J’ai souvent traité la question de la normalité et de la différence, notamment dans ma dernière création En miettes. Il est passionnant pour moi de creuser aujourd’hui ces notions en tant qu’autrice et metteuse en scène et d’interroger le spectateur : Etre normal, c’est quoi ? Qui a la légitimité de tracer la frontière entre la normalité et l’anormalité, entre un fonctionnement typique et un fonctionnement atypique ? Il me semble que l’autisme est l’occasion de redéfinir la frontière entre la maladie et la marginalité. J’axe donc mon travail de mise en scène sur la question de la perception. Qui est dans la vérité ? Y a-t-il une vérité ?

J’imagine deux instances qui devront juger mon personnage principal.
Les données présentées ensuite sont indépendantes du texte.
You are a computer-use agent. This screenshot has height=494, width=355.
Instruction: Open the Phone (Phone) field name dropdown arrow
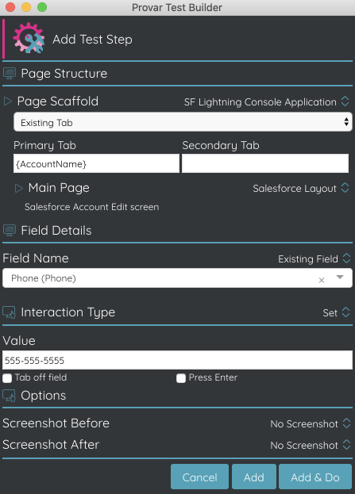[340, 278]
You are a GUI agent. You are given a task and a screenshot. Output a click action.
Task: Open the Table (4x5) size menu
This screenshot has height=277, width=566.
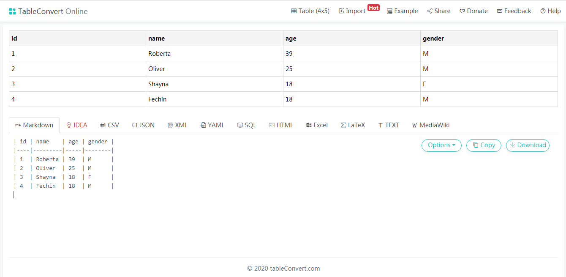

La première est la Justice, qui est la forme la plus symbolique du jugement. Le tribunal jugera si Claire était responsable pénalement au moment des faits. Sa perception déformée du monde devra entrer en compte dans la délibération. La deuxième instance, qui est peut-être plus sévère alors qu’elle est implicite, est celle du jugement social. Elle sera figurée par un jury de télévision. Dans le concours de chant auquel elle souhaite participer, Claire sera jugée sur son talent mais aussi, de manière plus superficielle, sur son apparence physique et son comportement. Le personnage est donc confronté à deux épreuves.
L’une est prosaïque et ancrée dans la réalité : remporter le procès. L’autre est plus onirique et fait appel à l’espoir de Claire : gagner l’émission de chant.